Large-Scale GIS-Based Urban Flood Modelling: A Case Study on the City of Ouagadougou

Abstract

African cities are prone to recurrent flooding due to unfavourable rainfall conditions, often insufficient drainage infrastructure and fast and poorly controlled urban development. It is thus important to put forward efficient tools to characterize flooding and its consequences over large urban areas, e.g. the entire agglomeration. However, scarce data and long computation time limit the use of classic hydraulic models in such cases and require to propose alternative models. Therefore, a GIS-based urban flood model is proposed as a case study in the city of Ouagadougou (Burkina Faso), in order to produce flood mapping at small spatial resolution over the entire conglomeration. Spatial discretization is done using a Digital Elevation Model (DEM) forced by various obstacles (urban blocks) or drainage axis (roads or water collectors). The mesh size is set to 10 m to get a good representation of the urban objects and drainage directions. Runoff at the cell scale is calculated using an SCS model, which parameters are calibrated from rainfall–runoff measurements in small urban catchments. Runoff is first routed with a Lag and Route model over 1057 catchments which drain nearly 10 ha. The velocity of the model derives from a geomorphological formula involving the slope and the upstream area of each cell. Runoff is then routed in the main hydrological network (i.e. streets and channels) with a Kinematic Wave model. The dimensions of the cross sections derive from a geomorphological formula, involving slope and upstream areas of the cells.
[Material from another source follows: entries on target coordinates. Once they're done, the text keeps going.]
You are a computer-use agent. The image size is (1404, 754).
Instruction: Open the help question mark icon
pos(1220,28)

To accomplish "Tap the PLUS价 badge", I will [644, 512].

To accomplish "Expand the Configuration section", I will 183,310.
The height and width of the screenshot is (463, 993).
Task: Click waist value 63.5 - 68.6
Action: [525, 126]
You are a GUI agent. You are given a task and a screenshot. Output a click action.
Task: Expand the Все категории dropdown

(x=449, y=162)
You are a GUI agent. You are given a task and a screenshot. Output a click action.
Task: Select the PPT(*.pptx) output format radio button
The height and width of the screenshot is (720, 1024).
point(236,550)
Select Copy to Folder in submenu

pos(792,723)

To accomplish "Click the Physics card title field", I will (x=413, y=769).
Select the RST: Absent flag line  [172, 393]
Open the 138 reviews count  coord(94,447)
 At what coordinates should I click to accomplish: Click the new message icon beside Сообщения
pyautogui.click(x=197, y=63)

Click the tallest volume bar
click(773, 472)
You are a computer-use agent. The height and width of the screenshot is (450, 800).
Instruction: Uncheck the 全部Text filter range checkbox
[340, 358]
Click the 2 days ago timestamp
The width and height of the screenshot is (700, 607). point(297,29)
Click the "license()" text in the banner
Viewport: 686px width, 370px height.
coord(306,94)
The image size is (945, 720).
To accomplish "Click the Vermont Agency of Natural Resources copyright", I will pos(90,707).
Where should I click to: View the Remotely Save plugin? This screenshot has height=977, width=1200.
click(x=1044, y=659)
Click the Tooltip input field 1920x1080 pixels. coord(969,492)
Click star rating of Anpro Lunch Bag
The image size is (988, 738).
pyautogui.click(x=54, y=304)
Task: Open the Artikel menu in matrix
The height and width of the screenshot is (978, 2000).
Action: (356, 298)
An example of flooded areas is shown, as an application of the models over the entire conglomeration. The model strength resides in its quick implementation at large scale using easily accessible data, and in a fast computation time. The model appears as a valuable tool for decision-makers, real-time forecasting and infrastructures management. This modelling approach may be complemented by finer, local scale models which may use the computed fluxes as boundary conditions.